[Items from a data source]
----------------

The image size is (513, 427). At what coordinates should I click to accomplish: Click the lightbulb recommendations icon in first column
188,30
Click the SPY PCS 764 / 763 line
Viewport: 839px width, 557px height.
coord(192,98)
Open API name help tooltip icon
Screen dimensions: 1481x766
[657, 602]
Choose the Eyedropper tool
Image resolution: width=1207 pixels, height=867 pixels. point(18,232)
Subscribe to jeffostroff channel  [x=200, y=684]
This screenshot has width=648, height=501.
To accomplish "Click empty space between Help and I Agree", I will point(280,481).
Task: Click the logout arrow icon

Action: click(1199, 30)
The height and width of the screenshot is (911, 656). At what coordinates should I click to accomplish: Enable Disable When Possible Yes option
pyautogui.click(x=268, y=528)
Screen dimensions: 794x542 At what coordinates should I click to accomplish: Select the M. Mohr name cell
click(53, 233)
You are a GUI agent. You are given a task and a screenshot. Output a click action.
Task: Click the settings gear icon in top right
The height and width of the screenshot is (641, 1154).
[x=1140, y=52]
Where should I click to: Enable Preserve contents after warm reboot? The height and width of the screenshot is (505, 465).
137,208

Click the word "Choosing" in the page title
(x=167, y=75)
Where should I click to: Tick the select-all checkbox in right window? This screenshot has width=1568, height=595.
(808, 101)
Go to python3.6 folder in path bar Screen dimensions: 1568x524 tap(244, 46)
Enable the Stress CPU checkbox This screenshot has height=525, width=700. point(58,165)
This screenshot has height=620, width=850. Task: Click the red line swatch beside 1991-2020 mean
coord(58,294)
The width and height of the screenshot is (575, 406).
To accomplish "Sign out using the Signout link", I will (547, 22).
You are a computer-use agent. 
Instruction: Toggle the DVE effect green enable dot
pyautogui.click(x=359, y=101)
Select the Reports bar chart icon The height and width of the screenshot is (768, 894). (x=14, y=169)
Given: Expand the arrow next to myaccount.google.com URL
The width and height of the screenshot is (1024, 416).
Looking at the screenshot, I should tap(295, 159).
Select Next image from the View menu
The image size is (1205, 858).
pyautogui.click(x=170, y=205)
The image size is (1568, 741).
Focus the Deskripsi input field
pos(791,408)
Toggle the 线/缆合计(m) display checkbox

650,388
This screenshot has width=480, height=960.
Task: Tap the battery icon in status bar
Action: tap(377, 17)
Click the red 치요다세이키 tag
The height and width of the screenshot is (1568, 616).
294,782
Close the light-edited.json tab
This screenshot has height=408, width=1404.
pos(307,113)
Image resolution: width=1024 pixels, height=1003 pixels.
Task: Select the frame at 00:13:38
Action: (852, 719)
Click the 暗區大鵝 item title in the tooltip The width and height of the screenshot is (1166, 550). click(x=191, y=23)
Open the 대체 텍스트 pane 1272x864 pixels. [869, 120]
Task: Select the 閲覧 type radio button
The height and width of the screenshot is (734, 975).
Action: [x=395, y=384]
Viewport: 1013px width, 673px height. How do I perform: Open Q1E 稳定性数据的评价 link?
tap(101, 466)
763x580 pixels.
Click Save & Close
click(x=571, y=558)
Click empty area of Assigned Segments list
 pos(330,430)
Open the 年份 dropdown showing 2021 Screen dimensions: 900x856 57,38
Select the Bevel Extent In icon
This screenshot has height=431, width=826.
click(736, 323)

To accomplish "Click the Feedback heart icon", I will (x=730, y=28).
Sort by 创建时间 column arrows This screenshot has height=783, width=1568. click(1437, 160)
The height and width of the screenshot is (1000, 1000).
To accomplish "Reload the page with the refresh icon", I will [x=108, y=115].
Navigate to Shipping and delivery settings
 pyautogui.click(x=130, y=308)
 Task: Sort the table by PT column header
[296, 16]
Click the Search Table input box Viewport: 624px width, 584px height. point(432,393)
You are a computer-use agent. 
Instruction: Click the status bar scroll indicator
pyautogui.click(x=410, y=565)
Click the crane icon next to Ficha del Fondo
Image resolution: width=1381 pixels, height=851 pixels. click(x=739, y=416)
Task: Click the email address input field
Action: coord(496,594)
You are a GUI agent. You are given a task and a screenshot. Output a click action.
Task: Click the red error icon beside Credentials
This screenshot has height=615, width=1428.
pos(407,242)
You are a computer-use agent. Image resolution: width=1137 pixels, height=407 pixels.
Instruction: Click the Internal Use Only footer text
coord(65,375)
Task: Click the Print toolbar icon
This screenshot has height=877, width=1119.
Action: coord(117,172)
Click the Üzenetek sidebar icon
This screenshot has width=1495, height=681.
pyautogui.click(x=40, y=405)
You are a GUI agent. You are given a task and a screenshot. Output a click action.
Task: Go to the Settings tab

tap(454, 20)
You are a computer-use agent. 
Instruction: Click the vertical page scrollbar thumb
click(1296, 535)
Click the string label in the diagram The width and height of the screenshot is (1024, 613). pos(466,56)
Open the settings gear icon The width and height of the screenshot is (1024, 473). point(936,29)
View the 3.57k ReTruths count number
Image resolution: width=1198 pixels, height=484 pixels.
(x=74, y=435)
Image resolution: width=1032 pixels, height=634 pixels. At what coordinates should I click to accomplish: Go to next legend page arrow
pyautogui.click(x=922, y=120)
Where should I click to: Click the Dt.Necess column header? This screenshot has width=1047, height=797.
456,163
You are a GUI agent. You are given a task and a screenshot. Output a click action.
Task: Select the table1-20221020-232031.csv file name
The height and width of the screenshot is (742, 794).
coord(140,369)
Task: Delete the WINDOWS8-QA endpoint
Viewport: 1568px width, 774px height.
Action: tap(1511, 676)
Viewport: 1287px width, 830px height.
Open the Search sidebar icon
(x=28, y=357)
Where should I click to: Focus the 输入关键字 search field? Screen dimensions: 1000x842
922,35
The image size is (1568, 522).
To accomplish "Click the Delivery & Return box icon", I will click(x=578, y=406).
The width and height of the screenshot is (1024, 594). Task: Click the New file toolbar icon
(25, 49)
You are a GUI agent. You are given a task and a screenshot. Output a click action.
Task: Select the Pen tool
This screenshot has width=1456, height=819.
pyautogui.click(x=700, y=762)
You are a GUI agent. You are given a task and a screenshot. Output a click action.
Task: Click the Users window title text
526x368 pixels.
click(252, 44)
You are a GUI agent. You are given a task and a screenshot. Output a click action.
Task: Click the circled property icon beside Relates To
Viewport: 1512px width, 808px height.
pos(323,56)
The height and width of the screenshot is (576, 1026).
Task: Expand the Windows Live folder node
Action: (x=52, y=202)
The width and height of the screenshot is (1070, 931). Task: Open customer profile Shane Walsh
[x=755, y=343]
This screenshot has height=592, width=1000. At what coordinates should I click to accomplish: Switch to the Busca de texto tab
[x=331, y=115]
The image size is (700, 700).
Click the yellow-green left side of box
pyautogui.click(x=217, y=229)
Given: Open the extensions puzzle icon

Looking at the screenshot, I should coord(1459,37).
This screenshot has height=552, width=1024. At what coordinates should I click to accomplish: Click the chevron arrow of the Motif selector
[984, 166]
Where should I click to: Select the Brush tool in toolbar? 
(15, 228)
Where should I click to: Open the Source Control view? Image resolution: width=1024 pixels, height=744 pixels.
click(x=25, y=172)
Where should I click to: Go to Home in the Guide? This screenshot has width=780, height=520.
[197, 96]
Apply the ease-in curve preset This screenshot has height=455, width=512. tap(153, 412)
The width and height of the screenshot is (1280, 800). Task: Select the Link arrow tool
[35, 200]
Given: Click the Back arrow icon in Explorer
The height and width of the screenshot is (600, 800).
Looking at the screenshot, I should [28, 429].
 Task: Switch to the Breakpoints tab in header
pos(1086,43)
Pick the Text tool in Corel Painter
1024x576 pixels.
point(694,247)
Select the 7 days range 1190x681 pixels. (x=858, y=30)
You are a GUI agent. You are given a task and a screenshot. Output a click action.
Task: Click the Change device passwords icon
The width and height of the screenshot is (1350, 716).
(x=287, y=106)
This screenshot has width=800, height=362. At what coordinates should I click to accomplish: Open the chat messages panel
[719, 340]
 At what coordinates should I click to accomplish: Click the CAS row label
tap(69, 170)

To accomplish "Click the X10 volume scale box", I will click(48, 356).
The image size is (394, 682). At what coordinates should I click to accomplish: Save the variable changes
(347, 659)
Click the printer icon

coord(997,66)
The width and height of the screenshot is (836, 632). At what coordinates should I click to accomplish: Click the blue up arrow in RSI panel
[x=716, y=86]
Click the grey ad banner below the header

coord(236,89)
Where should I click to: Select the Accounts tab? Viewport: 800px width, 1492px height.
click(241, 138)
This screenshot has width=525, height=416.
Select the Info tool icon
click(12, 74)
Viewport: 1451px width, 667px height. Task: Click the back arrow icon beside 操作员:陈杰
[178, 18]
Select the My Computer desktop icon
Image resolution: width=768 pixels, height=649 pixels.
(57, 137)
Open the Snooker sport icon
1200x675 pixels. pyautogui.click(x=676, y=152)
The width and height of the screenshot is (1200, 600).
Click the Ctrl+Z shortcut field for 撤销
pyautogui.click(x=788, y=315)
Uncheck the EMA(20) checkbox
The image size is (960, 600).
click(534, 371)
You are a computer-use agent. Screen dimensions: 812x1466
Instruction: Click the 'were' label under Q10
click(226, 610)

----------------

» PROBLEM DETAILS: Copy out each line carrying the string "tooltip" from the data.

» YOUR RESPONSE:
Open API name help tooltip icon
Click the 暗區大鵝 item title in the tooltip The width and height of the screenshot is (1166, 550). click(x=191, y=23)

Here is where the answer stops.